» **Compiti**
- 1) Riporta tutte le frasi dell'articolo su Beniamino Zuncheddu che nominano i 33 anni trascorsi in carcere.
- 2) Riprendi l'articolo sull'assoluzione di Beniamino Zuncheddu e proseguilo a partire dall'ultima riga.

Beniamino Zuncheddu assolto dopo 33 anni in carcere: «Mi hanno rubato la vita, ora ho bisogno di un risarcimento»

L'ex allevatore di Burcei si è sempre proclamato innocente e ha trascorso 33 anni in carcere

Sabato 20 Aprile 2024
Beniamino Zuncheddu, assoluzione per insufficienza di prove ma i giudici: «Non c'è certezza però sua sua innocenza»

Dubbi, non certezza granitica sulla reale colpevolezza (così come sull'innocenza) di Beniamino Zuncheddu che non avrebbe dovuto, quindi, trascorrere 33 anni in carcere. È passato troppo tempo dai fatti e, sottolineano i giudici, la troppa attenzione mediatica ha contribuito negativamente alla ricostruzione dei fatti. Ma leggiamo alcuni estratti delle motivazioni della sentenza di assoluzione depositate dai giudici.  

Zuncheddu, le motivazioni dell'assoluzione: «Ragionevole dubbio sulla sua colpevolezza»

Dati grezzi:
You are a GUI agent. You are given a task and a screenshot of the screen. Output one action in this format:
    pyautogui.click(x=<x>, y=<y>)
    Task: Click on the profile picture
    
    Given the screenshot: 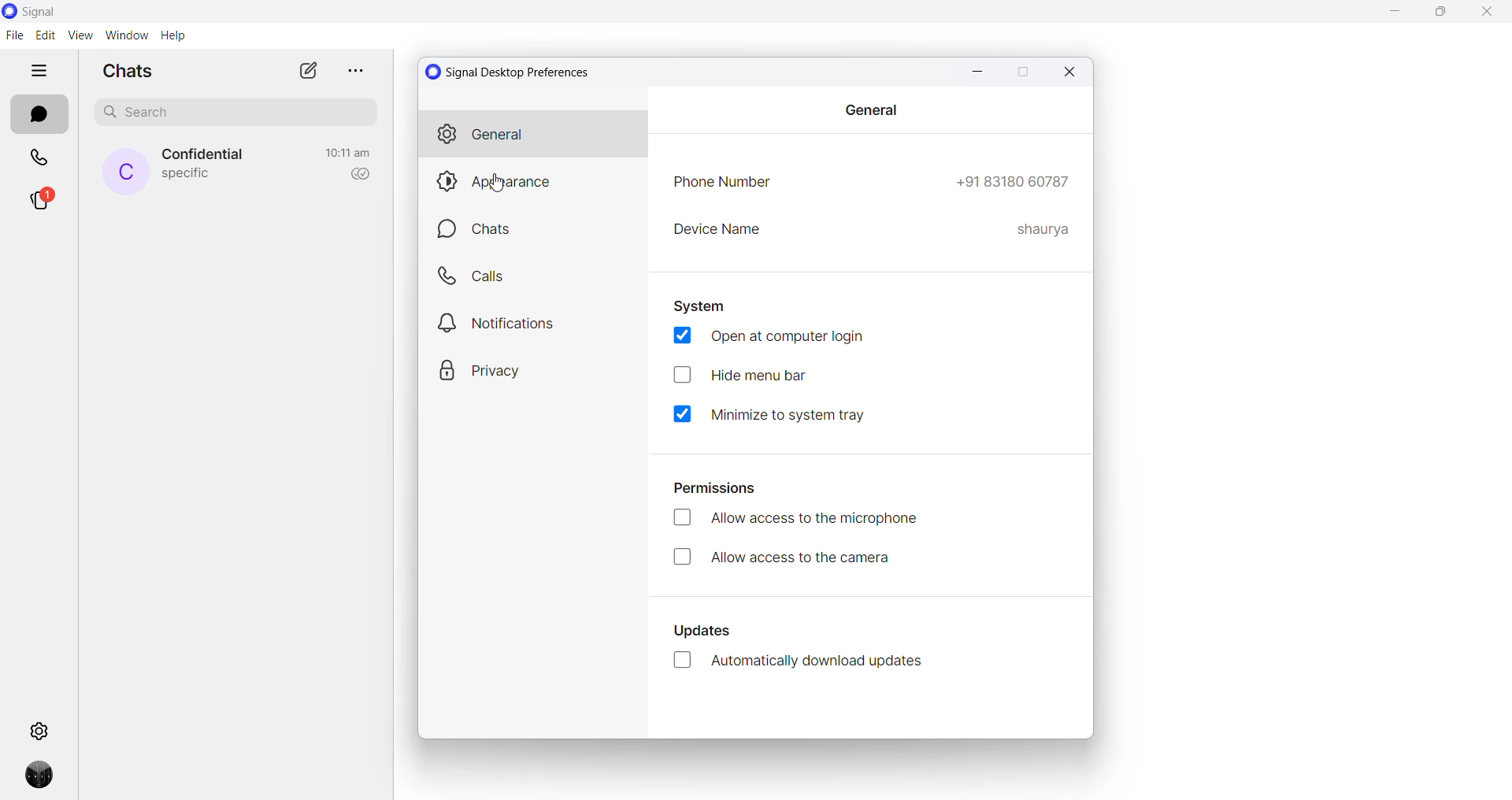 What is the action you would take?
    pyautogui.click(x=43, y=780)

» **Risposte in ordine**
- 1)
- Beniamino Zuncheddu assolto dopo 33 anni in carcere: «Mi hanno rubato la vita, ora ho bisogno di un risarcimento»
- L'ex allevatore di Burcei si è sempre proclamato innocente e ha trascorso 33 anni in carcere
- Dubbi, non certezza granitica sulla reale colpevolezza (così come sull'innocenza) di Beniamino Zuncheddu che non avrebbe dovuto, quindi, trascorrere 33 anni in carcere.

- 2)
Il processo di revisione «non ha condotto alla dimostrazione della certa ed indiscutibile estraneità di Beniamino Zuncheddu» alla strage di Sinnai (Cagliari) dell'8 gennaio del 1991 in cui furono uccisi tre pastori «ma ha semplicemente fatto emergere un ragionevole dubbio sulla sua colpevolezza». È quanto scrivono i giudici della quarta sezione della Corte di Appello di Roma nelle motivazioni della sentenza con cui lo scorso 26 gennaio l'ex allevatore di Burcei è stato assolto. Zuncheddu, proclamatosi sempre innocente, è tornato in libertà dopo 33 anni di carcere.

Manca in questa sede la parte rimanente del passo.